Closed ivsanro1 closed 6 months ago
I don't mind the function returning probabilities, but it really needs to be optional. As it is this would break all other software currently using the streaming generator.
Thanks @turboderp for the feedback, that's a good point. Now it's optional and disabled by default.

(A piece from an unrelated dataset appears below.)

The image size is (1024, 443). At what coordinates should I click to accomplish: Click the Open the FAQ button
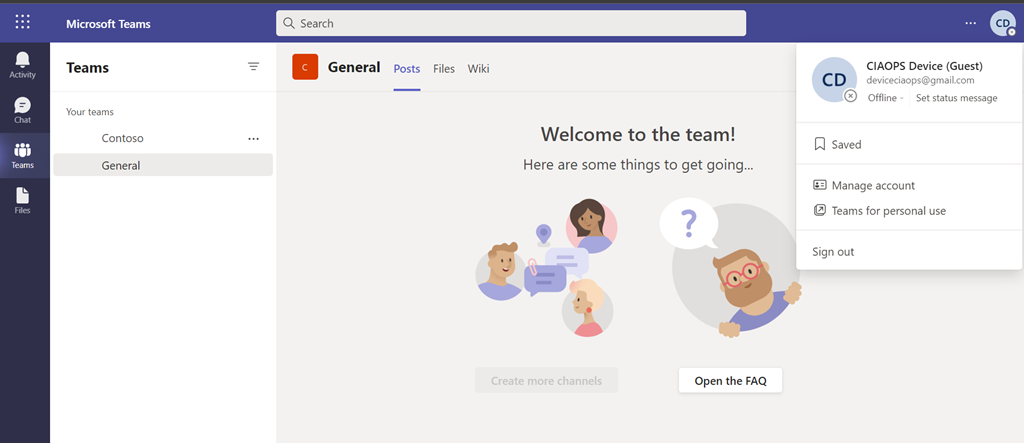point(729,381)
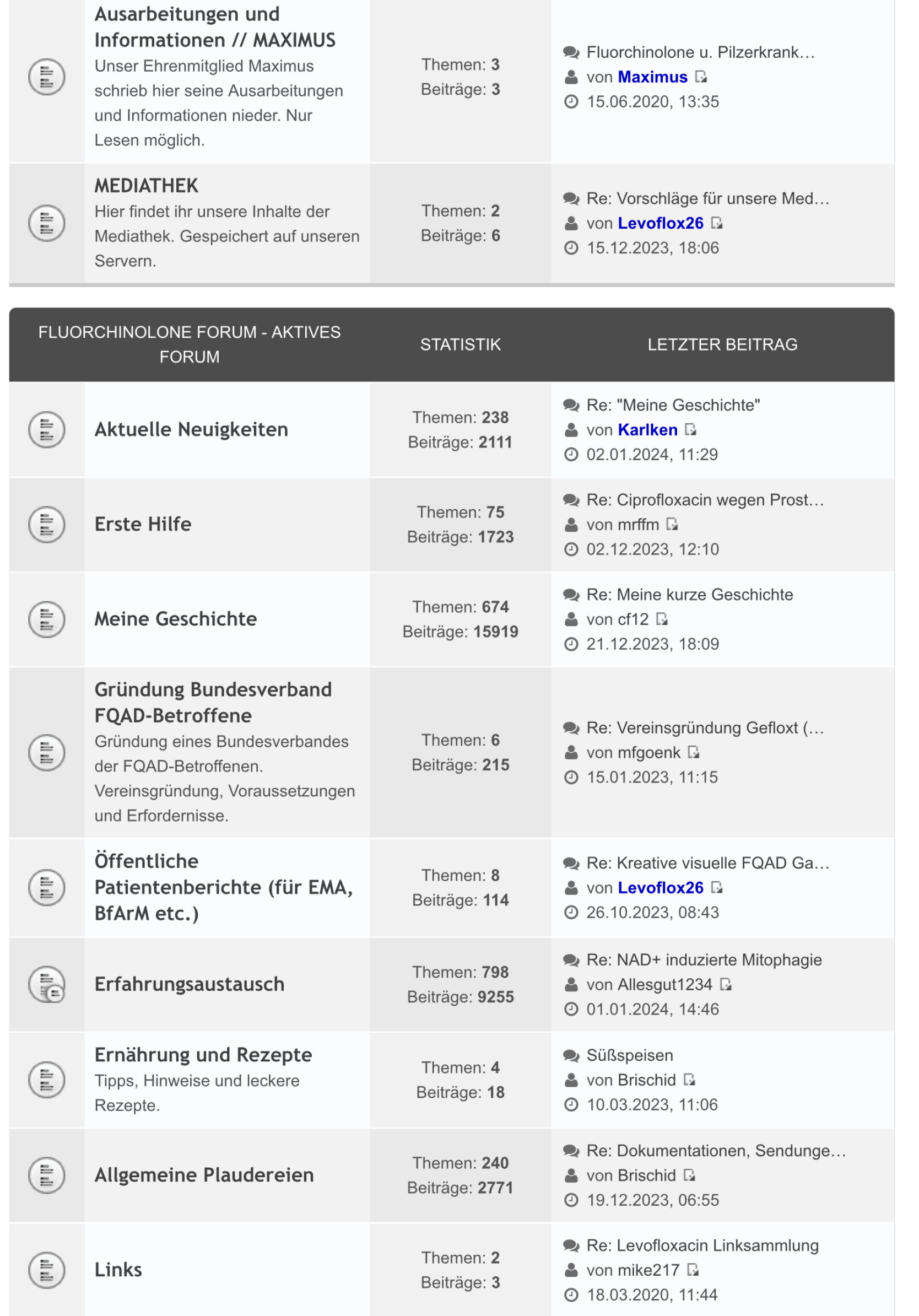The width and height of the screenshot is (919, 1316).
Task: Jump to latest post icon after cf12
Action: coord(662,619)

Please tell me if you'd like me to implement it in some other way that adapts better to exllamav2 logic style
Sorry for taking a while to get to this. I had to change the logic a little bit and return a tensor of probabilities instead, because the streaming function doesn't always return exactly one token:
So the number of probs returned should always equal the number of tokens returned. You would use it something like this:
generator.return_probabilities = True
...
id_to_piece = tokenizer.get_id_to_piece_list() # Get the cleaned tokenizer vocab
while True:
chunk, eos, tokens, probs = generator.stream()
generated_tokens += 1 # One token is always generated, even if it's held in the generator
for i in range(tokens.shape[-1]):
token = tokens[:, i].item() # Token
prob = probs[:, i].item() # Probability (at the final sampling stage)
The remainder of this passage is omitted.